There are 5 packages that make up the NVIDIA driver be sure ALL are the same version. You can check in Yast

Ok, so indeed it seems the kernel module cannot be loaded, although it is installed.
Maybe it got removed by something?
This happens e.g. if you switch from G03 to G04 without removing the old version first.

Try to reinstall the kernel modules:

sudo zypper in -f nvidia-gfxG04-kmp-desktop nvidia-uvm-gfxG04-kmp-desktop

Well, apparently an old version of the driver is still installed somewhere and used instead of the current one.
Did you upgrade to 13.2 from an older version?
In this case, depending on how you did the upgrade, old nvidia files can be left-over.
You should better remove the driver completely before doing an openSUSE upgrade too to prevent problems.
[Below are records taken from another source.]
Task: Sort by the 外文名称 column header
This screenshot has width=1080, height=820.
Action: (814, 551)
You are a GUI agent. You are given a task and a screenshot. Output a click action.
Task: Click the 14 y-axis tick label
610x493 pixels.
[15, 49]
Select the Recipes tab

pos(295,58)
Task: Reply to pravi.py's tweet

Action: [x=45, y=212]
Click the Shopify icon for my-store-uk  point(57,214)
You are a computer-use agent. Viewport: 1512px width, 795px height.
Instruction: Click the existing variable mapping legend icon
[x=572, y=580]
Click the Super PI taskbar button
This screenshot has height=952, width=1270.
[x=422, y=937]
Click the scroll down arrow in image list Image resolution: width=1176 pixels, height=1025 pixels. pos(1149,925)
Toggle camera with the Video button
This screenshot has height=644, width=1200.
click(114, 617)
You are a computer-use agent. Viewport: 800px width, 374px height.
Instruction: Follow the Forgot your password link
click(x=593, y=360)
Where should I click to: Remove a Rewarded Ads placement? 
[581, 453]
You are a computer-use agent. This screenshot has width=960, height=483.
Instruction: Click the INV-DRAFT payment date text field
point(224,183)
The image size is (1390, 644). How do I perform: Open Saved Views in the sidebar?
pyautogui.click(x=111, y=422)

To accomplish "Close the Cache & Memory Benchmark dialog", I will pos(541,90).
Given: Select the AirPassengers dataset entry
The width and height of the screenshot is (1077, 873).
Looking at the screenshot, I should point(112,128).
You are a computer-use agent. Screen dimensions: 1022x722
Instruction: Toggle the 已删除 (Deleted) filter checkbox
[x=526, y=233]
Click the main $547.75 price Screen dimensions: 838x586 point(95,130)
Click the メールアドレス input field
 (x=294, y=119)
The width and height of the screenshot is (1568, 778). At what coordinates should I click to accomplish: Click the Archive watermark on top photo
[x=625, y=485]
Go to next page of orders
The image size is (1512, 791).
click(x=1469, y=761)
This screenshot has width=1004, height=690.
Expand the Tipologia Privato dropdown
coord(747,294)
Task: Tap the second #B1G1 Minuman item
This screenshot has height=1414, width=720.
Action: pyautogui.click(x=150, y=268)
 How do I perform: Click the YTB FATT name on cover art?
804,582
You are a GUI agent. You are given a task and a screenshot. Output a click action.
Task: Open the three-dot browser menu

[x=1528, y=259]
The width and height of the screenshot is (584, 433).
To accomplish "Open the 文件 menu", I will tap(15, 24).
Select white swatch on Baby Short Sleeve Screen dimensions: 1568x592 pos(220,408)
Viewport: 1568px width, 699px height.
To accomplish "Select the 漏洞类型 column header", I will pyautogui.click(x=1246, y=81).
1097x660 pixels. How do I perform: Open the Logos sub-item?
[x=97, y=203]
See SDB:NVIDIA drivers - openSUSE Wiki.

In this case, check whether you have a directory /usr/lib/xorg/modules/updates/ and/or /usr/lib64/xorg/modules/updates/ with nvidia files in it. If yes, just delete them and the driver should work. (Those directories were used by the nvidia driver in earlier openSUSE releases, and take predecence over the standard locations where the nvidia driver files are installed to now)

Upto now it probably worked because they still were the same versions by chance, the update broke that.

PS: and that really is the problem here, see this from the log:


 499.164] (II) Loading /usr/lib64/xorg/modules/extensions/libglx.so

 499.183] (II) Module glx: vendor="NVIDIA Corporation"
 499.183] compiled for 4.0.2, module version = 1.0.0
 499.183] Module class: X.Org Server Extension
 499.183] (II) NVIDIA GLX Module 352.79 Wed Jan 13 15:54:44 PST 2016
 499.183] (II) LoadModule: "nvidia"
 499.183] (II) Loading /usr/lib64/xorg/modules/updates/drivers/nvidia_drv.so
 499.184] (II) Module nvidia: vendor="NVIDIA Corporation"
 499.184] compiled for 4.0.2, module version = 1.0.0
 499.184] Module class: X.Org Video Driver
 499.184] (II) NVIDIA dlloader X Driver 352.63 Sat Nov 7 20:29:25 PST 2015

So, delete /usr/lib64/xorg/modules/updates/ to fix it.

sudo rm -r 
/usr/lib64/xorg/modules/updates

I deleted the /usr/lib64/xorg/modules/updates/ and the everything works properly now.

I did upgrade the system about 6-9 months ago (from 13.1 to 13.2) and I allowed two NVidia driver updates applied since then. So it puzzles me that it would start using the left over drivers. :
Regardless, thank you for your assistance! lol!

Bernard

Great! :slight_smile:

I did upgrade the system about 6-9 months ago (from 13.1 to 13.2) and I allowed two NVidia driver updates applied since then. So it puzzles me that it would start using the left over drivers. :\

What’s in particular interesting is that the “left over” driver is version 352.63 from Nov 7 2015.

Did you maybe use the nvidia repo for 13.1 for the first few months and changed to the correct one in the last two months?

Or maybe you have both (the 13.1 and the 13.2 repo) in your repo list? The result which one is being installed might be quite random then.

Better check that, if that’s the case your system might again break randomly whenever there’s an nvidia driver update.